= PROBLEM DESCRIPTION =
In the records below, find the line containing "This screenshot has height=960, width=960." and transcribe it and every line after it exactly; leave the pictures out.

= INPUT =
§ §
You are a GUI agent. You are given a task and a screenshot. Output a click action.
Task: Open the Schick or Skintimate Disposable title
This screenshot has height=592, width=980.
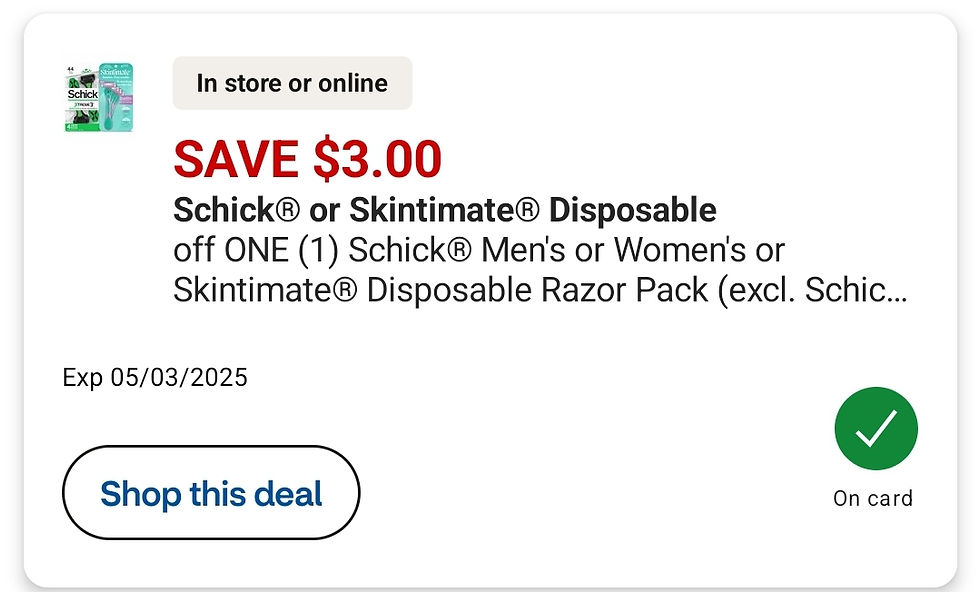pos(444,210)
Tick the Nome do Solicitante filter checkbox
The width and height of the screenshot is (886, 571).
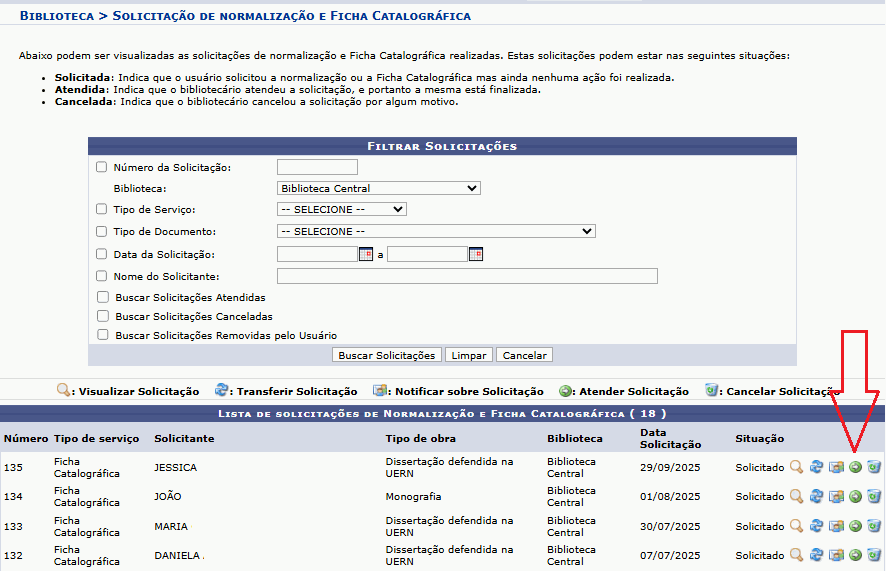coord(101,276)
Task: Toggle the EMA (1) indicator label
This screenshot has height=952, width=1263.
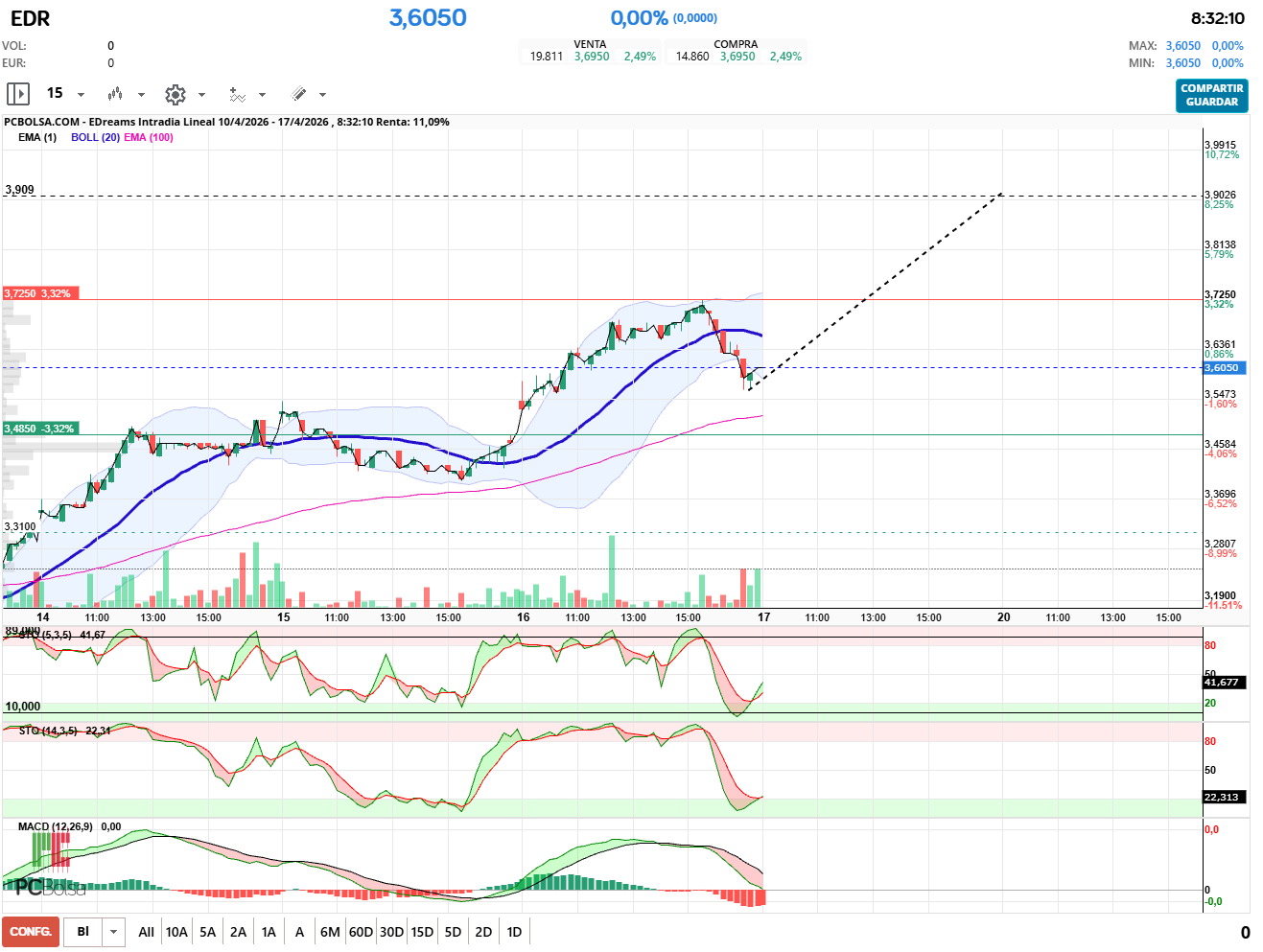Action: point(37,137)
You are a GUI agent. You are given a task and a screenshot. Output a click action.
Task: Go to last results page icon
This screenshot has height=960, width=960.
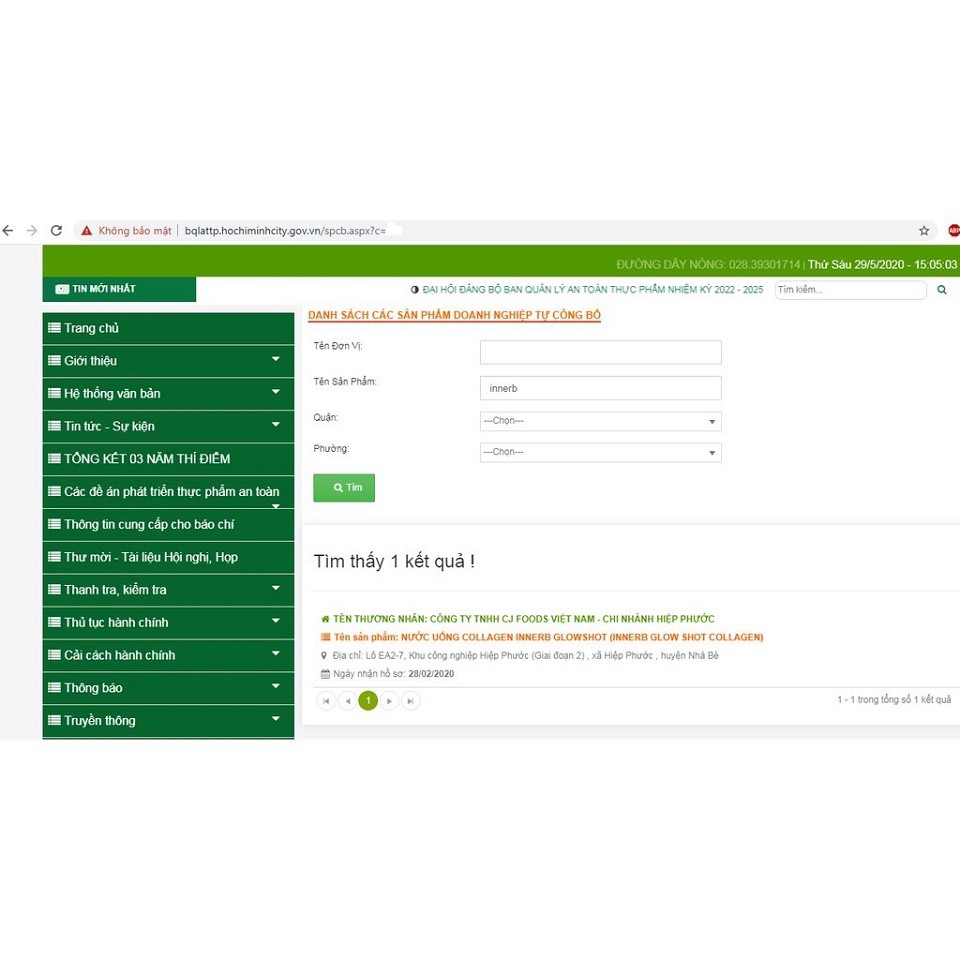(410, 701)
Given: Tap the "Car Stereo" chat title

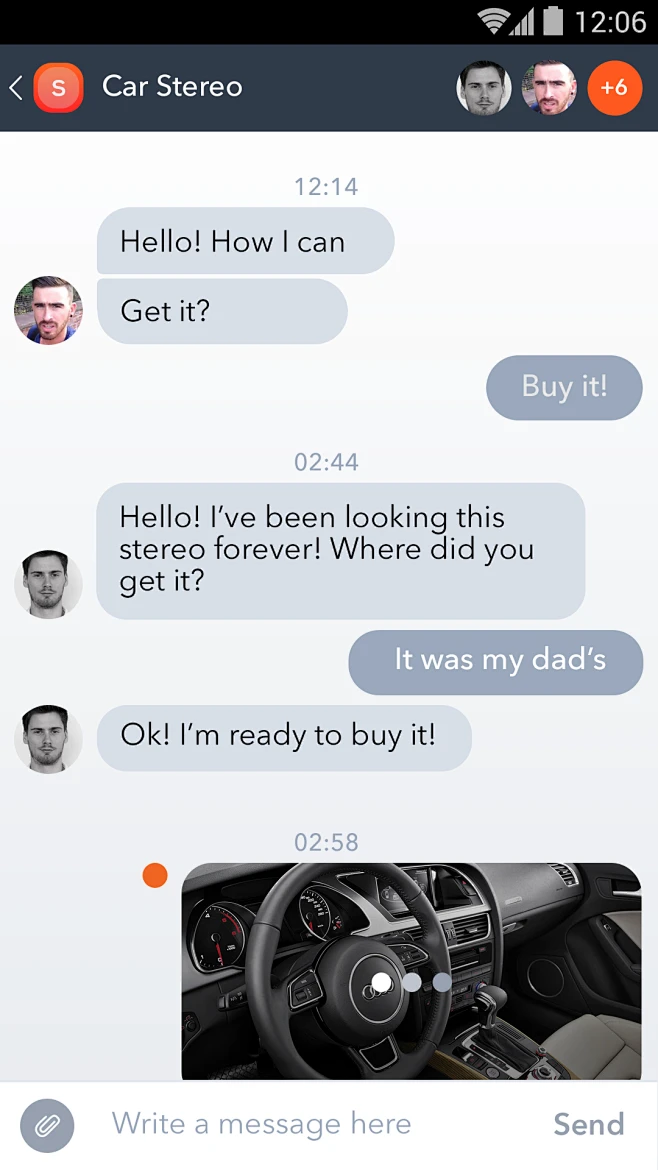Looking at the screenshot, I should (x=172, y=87).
§ §
= SOLUTION =
This screenshot has height=960, width=960.
(410, 701)
Given: Tap the "Car Stereo" chat title

Looking at the screenshot, I should (x=172, y=87).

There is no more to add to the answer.